The above numbers are approximate as U.S.C.I.S. only gave current statistics on the number of U. S. Masters cases selected and the author can only believe that the statistics are for one year. As FY 2017 is the most recent covered in the proposed rule, perhaps a better reading is done using that year. U.S.C.I.S. statistics show that it received 198,460 petitions of which 87,380 were from U. S. Masters and 111,080 from regular cases. It selected 96,301 petitions for the year. Using the same figures for selection of U. S. Masters cases, the percentage of U. S. Masters of the 96,301 selectees was 34.78% and regular cases 65.22%; that divided into the categories for which petitions were submitted, U. S. Masters were at 38.33% and regular cases 56.54%; and overall of the 198,460 submitted cases, U. S. Masters garnered 16.88% of the selections and regular cases 31.65%.

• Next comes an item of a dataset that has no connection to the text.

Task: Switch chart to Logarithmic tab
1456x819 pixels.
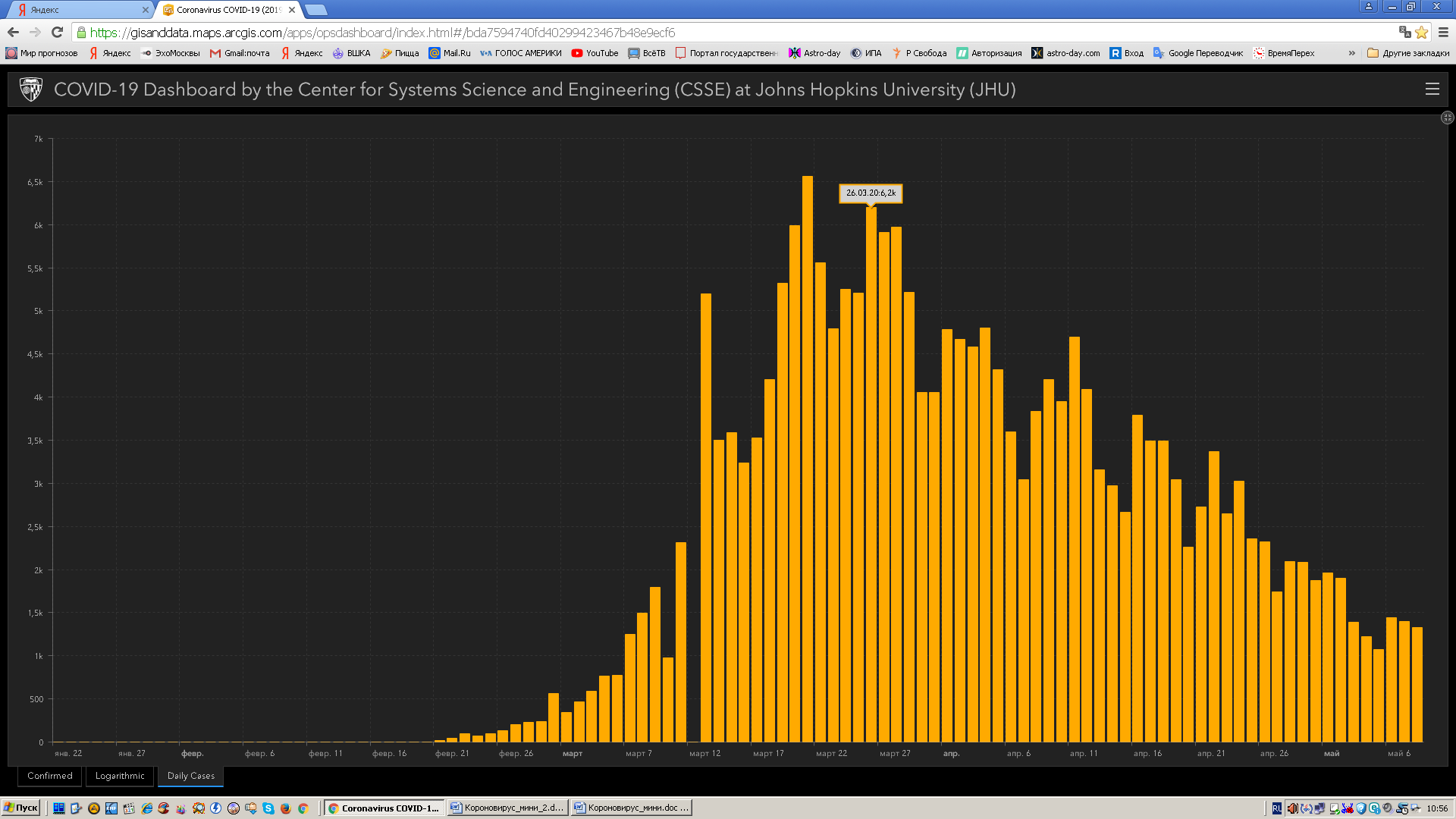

Would the numbers change dramatically given the proposed reversal of the random selection process? Not dramatically. Of the 96,301 selected cases for FY 2017, a flip-flopping would have left H-1B Masters at 40.32% and regular cases at 59.68%; that judged by the categories in which they applied, U. S. Masters would have been accepted at 44.4% and regular cases at 51.7%; and overall in the total 198,460 submitted petitions, U. S. Masters would have been picked at 19.57% and regular cases at 29%.

Looking forward, it would appear that the second part of the preregistration system proposed regulation is much more likely to be installed for this April than preregistration as it is an easy step to implement and U.S.C.I.S has made clear in the proposal that it can suspend the H-1B registration process merely through an announcement on its website while still reversing the order of counting the petitions towards the H-1B allocations. So it is entirely possible that the regulation could become final as late as March with only the second part coming into effect. Finally the author notes that those contemplating the filing of regular cap cases should not be discouraged as he was surprised to find that within the categories for which employers applied for their candidates, the approximate five-year average of selection for those applying under regular cap cases was 46.5%, and the most recent year given in the proposed regulation (FY-2017) showed a selection rate of 56.54%.